Workout Description
For time:
10-8-6-4-2 reps of:
Overhead Squat (225/135 lb)
Chest-to-Bar Pull-Up
Why This Workout Is Very Hard
A short, heavy couplet with advanced skill. The overhead squat at 225/135 demands high-end strength and shoulder mobility, while chest-to-bar pull-ups add significant pulling volume and grip fatigue. The rep count is low, but the load and movement quality constraints make it difficult to move quickly.
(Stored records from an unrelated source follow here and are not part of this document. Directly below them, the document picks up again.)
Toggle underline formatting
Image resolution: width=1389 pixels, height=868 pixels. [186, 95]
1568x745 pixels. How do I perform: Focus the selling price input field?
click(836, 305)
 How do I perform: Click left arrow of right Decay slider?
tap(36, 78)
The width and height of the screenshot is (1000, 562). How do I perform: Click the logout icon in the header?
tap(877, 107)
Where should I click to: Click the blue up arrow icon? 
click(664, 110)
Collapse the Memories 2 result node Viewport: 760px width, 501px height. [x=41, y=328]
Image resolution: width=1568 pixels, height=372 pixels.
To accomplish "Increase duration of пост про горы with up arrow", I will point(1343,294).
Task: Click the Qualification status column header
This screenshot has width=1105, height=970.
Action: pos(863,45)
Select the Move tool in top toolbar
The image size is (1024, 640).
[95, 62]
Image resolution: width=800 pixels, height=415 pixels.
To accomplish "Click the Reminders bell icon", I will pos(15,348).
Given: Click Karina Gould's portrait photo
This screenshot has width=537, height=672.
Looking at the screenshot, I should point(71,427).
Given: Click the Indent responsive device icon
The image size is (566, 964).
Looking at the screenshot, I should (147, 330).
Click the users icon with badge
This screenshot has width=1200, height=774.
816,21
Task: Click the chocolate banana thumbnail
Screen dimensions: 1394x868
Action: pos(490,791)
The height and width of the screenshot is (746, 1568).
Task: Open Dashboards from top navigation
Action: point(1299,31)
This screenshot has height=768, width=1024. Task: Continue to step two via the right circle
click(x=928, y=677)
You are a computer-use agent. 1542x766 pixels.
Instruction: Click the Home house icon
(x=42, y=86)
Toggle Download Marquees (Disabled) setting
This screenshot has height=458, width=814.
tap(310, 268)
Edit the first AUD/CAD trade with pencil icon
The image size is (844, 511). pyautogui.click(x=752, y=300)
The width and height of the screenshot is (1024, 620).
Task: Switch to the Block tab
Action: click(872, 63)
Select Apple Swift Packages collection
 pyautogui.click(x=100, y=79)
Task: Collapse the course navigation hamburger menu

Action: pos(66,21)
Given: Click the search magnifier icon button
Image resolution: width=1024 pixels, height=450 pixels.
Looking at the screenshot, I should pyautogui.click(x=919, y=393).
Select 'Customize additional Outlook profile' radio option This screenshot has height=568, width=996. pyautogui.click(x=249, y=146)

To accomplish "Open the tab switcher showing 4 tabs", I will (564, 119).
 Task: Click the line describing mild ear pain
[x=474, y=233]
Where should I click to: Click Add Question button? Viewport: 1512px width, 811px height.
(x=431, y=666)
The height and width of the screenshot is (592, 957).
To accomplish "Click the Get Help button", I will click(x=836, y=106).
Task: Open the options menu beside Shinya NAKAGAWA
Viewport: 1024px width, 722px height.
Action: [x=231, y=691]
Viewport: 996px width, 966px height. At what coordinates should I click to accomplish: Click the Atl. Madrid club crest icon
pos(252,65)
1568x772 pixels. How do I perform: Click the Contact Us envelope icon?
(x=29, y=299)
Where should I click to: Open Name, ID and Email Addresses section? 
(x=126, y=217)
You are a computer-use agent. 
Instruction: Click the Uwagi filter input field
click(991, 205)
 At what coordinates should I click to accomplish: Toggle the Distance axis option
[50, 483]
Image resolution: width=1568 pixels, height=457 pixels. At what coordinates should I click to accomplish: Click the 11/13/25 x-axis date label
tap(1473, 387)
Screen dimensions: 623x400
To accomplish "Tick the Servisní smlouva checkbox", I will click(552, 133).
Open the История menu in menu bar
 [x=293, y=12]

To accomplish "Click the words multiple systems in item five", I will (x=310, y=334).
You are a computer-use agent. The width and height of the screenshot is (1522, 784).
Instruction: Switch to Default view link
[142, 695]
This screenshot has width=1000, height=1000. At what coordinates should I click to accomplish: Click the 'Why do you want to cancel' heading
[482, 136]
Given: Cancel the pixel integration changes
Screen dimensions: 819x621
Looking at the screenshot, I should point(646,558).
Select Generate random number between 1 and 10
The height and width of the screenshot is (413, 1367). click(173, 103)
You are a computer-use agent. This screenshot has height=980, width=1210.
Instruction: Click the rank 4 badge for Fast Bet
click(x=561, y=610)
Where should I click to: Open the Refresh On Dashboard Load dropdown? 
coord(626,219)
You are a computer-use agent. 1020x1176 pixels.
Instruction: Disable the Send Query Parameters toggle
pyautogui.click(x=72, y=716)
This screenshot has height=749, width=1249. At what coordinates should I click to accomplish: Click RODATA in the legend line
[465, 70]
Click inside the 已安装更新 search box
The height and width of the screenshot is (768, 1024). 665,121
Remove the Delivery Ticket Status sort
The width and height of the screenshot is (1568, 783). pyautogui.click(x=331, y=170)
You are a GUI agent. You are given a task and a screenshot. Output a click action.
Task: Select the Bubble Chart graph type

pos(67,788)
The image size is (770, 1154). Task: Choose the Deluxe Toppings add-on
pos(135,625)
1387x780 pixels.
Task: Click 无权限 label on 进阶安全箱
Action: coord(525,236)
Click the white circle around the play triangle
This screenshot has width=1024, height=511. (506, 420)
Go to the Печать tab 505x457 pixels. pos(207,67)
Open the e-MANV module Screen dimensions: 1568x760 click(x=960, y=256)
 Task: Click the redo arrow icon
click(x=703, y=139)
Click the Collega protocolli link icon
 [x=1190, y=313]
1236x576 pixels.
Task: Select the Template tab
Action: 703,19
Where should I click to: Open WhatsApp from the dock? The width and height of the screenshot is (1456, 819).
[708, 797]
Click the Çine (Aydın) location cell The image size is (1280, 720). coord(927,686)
Expect high tension, precise mechanics, and limited rest windows.
Benchmark Times for Regionals 14.2
- Elite: <5:00
- Advanced: 7:00-8:00
- Intermediate: 9:00-10:00
- Beginner: >15:00
Training Focus
This workout develops the following fitness attributes:
- Strength (8/10): The overhead squat load is the limiter for many; bracing and leg/shoulder strength are decisive.
- Flexibility (7/10): Demands solid thoracic, shoulder, and ankle mobility to maintain a safe, upright overhead squat position under heavy load.
- Stamina (6/10): Thirty heavy squats and thirty chest-to-bars require sustained muscular output with brief rests to avoid failure.
- Speed (5/10): Transitions can be quick, but heavy bars and grip fatigue limit sprint-style cycling for most athletes.
- Power (5/10): Explosiveness from the squat ascent and aggressive pull to the bar matter, but pacing tempers pure power output.
- Endurance (3/10): Short duration with no dedicated monostructural element; breathing matters but is secondary to strength and skill under fatigue.
Movements
- Overhead Squat
- Chest-to-Bar Pull-Up
Scaling Options
Scale to: OHS 185/115 with C2B • OHS 155/105 + chin-over-bar pull-ups • OHS 115/75 + jumping C2B or banded C2B
Scaling Explanation
These options preserve the heavy squat stimulus and pulling pattern while matching your current strength and gymnastics capacity to maintain steady sets and intended intensity.
Intended Stimulus
Heavy and precise. You should feel braced and under tension on every overhead squat rep, with quick but controlled transitions to chest-to-bar pull-ups. Sets are small but deliberate—avoid misses. Breathing is steady, not frantic. The best scores come from perfect positions, minimal rest, and disciplined sets that keep you moving without redlining.
Coach Insight
Open with manageable sets: 5-3-2 or 4-3-3 on the 10s, then tighten as reps drop. Quick chalk, quick clips, no wandering.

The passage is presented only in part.